### DATA TO USE ###

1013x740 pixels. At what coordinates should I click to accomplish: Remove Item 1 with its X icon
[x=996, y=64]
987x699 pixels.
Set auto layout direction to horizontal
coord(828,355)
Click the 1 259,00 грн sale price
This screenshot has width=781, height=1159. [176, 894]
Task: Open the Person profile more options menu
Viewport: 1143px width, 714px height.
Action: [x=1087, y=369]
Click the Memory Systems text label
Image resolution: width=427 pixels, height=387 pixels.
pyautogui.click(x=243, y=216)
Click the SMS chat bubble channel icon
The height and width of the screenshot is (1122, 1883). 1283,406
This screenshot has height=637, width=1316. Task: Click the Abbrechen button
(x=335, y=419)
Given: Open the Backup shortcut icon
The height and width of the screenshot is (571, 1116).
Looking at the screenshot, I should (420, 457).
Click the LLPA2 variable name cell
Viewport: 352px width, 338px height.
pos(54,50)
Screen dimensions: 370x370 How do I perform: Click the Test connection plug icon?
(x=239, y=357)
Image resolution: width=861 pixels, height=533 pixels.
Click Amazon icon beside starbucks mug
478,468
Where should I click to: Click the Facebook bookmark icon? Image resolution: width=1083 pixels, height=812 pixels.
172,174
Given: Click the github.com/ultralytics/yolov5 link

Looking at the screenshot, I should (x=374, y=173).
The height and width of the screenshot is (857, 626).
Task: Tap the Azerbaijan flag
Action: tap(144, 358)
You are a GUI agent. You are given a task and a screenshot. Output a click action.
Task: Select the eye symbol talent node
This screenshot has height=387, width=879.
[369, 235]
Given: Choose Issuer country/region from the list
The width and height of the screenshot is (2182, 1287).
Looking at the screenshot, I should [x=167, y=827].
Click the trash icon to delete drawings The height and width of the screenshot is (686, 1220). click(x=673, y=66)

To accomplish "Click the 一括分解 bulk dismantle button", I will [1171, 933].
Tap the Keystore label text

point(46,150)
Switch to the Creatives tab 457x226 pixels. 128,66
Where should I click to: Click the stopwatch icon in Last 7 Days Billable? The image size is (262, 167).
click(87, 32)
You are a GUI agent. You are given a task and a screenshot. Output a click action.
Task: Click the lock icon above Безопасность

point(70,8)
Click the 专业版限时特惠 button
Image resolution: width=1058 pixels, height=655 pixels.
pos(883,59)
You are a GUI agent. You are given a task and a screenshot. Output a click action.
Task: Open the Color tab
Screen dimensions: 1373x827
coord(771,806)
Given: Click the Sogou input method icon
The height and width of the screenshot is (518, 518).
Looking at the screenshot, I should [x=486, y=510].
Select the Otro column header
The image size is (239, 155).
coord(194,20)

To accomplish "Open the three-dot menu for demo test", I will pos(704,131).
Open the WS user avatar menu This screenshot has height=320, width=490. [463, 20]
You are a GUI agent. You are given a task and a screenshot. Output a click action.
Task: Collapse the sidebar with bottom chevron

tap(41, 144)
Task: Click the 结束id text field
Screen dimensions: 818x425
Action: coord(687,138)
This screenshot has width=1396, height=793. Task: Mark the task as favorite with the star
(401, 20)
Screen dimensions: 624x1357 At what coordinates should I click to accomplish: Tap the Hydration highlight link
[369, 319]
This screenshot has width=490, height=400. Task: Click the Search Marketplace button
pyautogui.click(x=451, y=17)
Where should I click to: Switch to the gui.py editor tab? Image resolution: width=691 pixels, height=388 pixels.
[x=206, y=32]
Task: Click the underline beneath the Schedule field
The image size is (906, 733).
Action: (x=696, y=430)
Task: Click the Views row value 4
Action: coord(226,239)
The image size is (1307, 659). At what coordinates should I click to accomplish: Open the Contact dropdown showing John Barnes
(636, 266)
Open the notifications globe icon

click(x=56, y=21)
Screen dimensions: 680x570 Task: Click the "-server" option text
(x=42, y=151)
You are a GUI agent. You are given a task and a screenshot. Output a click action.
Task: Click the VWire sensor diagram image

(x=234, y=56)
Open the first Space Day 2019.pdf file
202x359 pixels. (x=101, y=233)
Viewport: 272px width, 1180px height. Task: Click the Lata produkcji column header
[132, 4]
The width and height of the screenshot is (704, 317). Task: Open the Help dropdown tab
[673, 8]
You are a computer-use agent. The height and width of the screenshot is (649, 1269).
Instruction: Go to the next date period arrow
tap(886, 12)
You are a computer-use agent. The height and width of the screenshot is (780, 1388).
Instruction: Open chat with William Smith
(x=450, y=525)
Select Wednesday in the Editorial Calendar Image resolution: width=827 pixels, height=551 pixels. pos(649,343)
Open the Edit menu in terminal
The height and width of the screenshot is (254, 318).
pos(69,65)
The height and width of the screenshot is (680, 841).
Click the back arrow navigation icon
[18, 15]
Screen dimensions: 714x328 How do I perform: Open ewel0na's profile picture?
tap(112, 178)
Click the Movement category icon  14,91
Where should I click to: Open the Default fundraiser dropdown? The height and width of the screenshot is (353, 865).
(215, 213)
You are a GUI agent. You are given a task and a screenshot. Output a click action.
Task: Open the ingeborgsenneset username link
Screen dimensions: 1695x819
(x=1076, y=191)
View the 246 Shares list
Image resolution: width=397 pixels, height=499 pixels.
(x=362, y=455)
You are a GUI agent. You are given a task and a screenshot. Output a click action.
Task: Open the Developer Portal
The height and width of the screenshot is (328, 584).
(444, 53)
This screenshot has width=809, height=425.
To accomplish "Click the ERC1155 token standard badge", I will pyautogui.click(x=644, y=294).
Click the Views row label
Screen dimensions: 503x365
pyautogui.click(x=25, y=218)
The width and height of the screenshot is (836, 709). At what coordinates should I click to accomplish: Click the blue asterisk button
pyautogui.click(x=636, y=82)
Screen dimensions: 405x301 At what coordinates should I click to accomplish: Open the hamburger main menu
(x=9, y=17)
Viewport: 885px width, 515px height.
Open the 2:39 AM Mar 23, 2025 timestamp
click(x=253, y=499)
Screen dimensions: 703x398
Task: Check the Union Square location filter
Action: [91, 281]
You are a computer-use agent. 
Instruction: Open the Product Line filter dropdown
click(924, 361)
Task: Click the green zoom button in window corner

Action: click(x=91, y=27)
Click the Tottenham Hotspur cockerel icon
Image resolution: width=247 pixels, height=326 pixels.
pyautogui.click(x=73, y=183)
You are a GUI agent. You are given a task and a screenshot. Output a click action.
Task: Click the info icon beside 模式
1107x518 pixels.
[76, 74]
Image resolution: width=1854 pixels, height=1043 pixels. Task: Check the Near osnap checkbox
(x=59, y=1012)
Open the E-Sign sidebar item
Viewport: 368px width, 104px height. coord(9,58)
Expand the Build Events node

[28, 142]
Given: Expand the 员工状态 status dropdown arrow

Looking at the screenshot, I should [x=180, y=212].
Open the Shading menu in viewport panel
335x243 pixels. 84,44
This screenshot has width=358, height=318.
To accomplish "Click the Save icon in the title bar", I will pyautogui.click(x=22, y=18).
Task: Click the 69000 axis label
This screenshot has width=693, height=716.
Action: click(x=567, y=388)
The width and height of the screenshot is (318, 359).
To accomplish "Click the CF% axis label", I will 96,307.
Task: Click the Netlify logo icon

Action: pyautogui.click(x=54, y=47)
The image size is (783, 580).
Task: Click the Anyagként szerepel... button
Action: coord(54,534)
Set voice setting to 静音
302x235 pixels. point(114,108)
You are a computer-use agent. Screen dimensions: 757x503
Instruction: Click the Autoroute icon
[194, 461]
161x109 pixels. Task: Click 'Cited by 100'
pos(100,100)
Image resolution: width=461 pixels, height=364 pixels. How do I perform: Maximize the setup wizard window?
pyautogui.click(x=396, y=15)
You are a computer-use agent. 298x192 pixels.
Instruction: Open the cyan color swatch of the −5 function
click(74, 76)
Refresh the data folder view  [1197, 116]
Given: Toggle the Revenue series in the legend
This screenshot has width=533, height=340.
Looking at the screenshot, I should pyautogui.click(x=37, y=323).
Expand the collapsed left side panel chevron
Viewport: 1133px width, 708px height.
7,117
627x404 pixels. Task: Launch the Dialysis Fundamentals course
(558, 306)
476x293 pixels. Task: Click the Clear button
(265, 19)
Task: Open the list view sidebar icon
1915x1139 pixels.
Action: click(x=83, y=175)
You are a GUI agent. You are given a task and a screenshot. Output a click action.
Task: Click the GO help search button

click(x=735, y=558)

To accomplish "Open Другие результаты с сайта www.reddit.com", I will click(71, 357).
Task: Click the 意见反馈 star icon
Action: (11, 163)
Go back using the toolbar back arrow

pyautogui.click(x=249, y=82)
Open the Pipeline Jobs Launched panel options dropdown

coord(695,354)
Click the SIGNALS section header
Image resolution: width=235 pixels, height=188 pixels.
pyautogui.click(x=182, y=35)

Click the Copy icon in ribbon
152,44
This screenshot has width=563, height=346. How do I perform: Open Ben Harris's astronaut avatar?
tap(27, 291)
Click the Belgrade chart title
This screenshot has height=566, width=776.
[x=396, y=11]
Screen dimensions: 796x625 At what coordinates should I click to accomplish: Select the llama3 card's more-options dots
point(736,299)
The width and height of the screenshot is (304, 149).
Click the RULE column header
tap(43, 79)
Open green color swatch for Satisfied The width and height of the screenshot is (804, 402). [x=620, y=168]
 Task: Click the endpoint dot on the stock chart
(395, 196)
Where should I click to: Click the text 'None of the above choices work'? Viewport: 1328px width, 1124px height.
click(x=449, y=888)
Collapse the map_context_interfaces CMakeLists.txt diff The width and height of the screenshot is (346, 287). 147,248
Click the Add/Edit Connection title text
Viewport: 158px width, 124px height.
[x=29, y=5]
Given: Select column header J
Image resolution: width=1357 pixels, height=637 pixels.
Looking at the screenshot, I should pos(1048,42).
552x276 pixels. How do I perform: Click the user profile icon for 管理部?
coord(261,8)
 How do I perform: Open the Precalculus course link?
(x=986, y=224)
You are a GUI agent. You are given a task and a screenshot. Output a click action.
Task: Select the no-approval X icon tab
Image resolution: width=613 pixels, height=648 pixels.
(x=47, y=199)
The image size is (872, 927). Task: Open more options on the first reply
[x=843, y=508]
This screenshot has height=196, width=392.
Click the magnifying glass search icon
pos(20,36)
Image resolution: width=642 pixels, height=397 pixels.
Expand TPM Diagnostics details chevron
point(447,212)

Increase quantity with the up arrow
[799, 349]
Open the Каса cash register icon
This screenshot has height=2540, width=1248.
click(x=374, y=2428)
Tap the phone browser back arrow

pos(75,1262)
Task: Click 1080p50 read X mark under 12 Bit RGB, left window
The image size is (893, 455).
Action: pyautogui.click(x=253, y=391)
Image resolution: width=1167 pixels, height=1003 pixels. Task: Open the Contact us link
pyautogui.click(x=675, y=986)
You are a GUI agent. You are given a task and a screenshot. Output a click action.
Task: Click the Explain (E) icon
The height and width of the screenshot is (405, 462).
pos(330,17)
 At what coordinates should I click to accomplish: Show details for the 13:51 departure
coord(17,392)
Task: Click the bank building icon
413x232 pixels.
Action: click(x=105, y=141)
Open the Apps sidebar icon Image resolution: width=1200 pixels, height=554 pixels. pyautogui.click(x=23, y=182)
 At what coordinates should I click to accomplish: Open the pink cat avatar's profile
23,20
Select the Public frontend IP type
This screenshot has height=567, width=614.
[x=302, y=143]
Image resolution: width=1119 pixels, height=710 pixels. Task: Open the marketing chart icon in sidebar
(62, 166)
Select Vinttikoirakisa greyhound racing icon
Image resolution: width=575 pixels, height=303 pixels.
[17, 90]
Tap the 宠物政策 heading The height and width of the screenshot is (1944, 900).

###

▸ **STATED TASK**
Return the lines of the data between the line containing "Click the LLPA2 variable name cell" and the line containing "Action: tap(144, 358)", inclusive, reproducing each one exactly.

▸ **RESULT OF THIS EXERCISE**
Click the LLPA2 variable name cell
Viewport: 352px width, 338px height.
pos(54,50)
Screen dimensions: 370x370 How do I perform: Click the Test connection plug icon?
(x=239, y=357)
Image resolution: width=861 pixels, height=533 pixels.
Click Amazon icon beside starbucks mug
478,468
Where should I click to: Click the Facebook bookmark icon? Image resolution: width=1083 pixels, height=812 pixels.
172,174
Given: Click the github.com/ultralytics/yolov5 link

Looking at the screenshot, I should (x=374, y=173).
The height and width of the screenshot is (857, 626).
Task: Tap the Azerbaijan flag
Action: tap(144, 358)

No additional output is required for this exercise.